Lost in the mind of a man with a dream
No one knows the things I've seen
The things I've heard or the things I've shared
But maybe one day when I find my way
The things I will say...will be the things I've learned
While......In the mind of a man.  By Unique

Tuesday, July 12, 2011

Taking the time......

to appreciate the little things.  Every now and again, when I stand still enough to take in all the beauty that's around me, I get an overwhelming appreciation for all that I have.  Unfortunately life tends to be a race and the destination is never really the finish line.  I love being busy, and with our family there is plenty to keep us that way but it scares me when the state of being busy clouds my mind, alters my mood or maybe a hint of stress that not even I am aware of..  So I find myself wanting to take life in stride, not slowing down but appreciating things more along the way.  I think in some ways being in a mindset of being busy all the time is the devils ways of distracting us, keeping us from what's really important in life such as our Spiritual, Mental, Physical and Emotional health.  It's so easy to be consumed by the negative that surrounds us.  It is harder to be a LIGHT that shines positive in the midst of a downward spiraling world

Saturday, June 25, 2011

the small things....

I wish our kids would continue to love "the small things" in life like they do when they are 2.

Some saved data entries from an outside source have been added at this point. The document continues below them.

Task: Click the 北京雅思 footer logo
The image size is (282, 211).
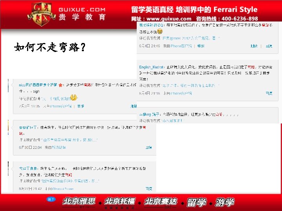Action: pos(79,201)
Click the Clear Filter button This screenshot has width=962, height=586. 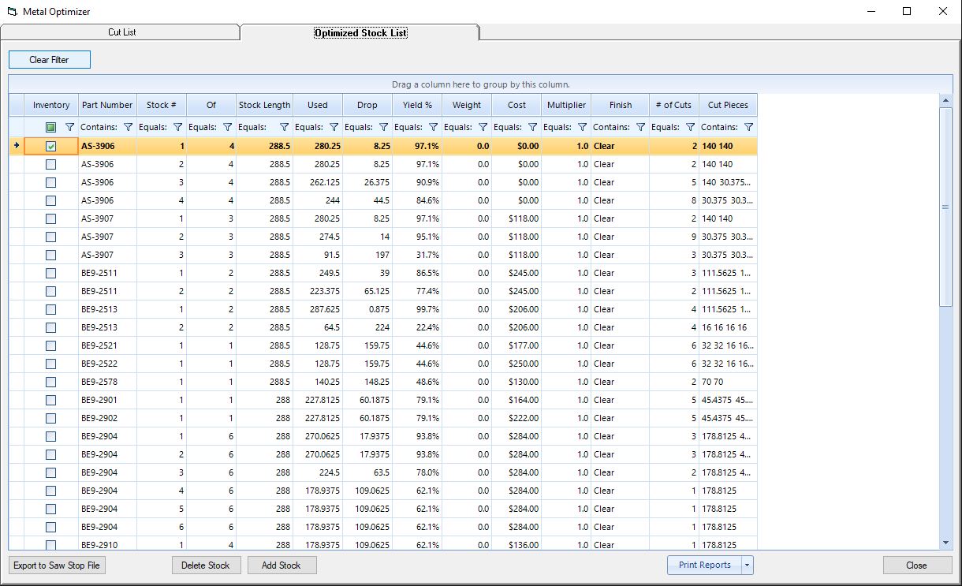click(x=50, y=60)
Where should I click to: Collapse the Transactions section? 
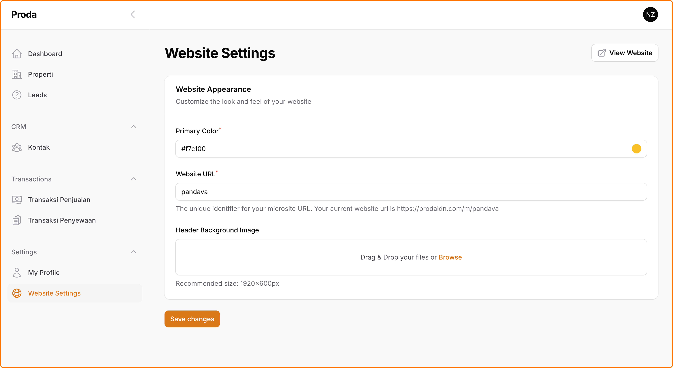tap(134, 179)
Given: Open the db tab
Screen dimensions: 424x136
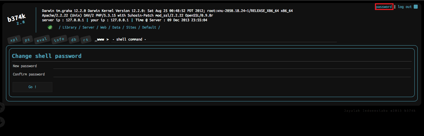Looking at the screenshot, I should [x=74, y=40].
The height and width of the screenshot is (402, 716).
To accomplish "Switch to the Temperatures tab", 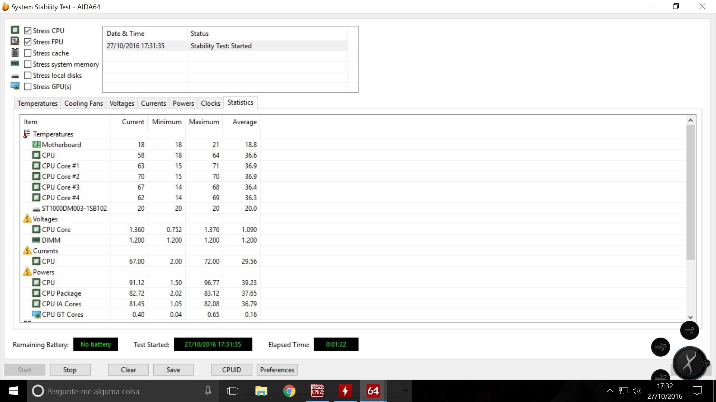I will (x=37, y=103).
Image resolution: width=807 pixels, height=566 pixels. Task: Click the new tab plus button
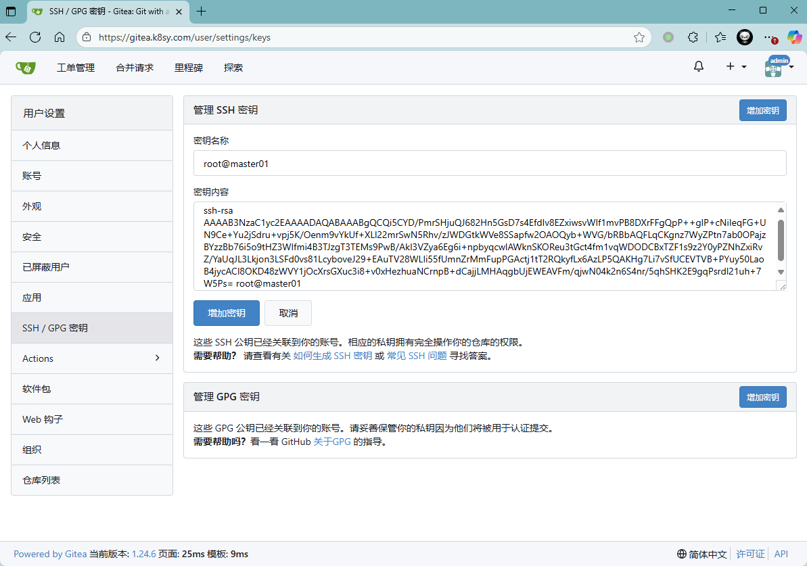[201, 11]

For instance, when I wash Kihanna's blanket, she runs around the house with such excitement telling everyone "my blanket is washed, my blanket is washed." When I buy her strawberries, fruit snacks, or any one of her favorite treats she gives me the biggest hug and says "thank you mommy!!" She is so excited when I make popcorn, loves it when I tell her we are going to "header's", and is the first one to come running to me when I walk in the door from work.

They say its the "terrible twos" but I have a feeling come 3 and 4 years old this small stuff that is exciting her now won't be so exciting anymore.....and I will be wishing for those so-called terrible twos again.

Wednesday, May 18, 2011

Intro

Welcome to "The Bowser Bunch".  We are a family of 7 strong, 1 beautiful woman, 1 beautiful teenage girl who thinks she is grown (smirk) 3 beautiful lil girls, 1 teenage boy (yea I know what a shame...smirk) and last but not least, ME, the Man of the Bunch.  To say there is never a dull moment is an understatement, between work, school, workouts, sports events for the kids, housework, diaper changes, and pot training, trying to fit in quality time with everyone is tough....but we make it work.

Our family consists of a lot of characters with different personalities, a competitive bunch we are so playing household games can get pretty lively.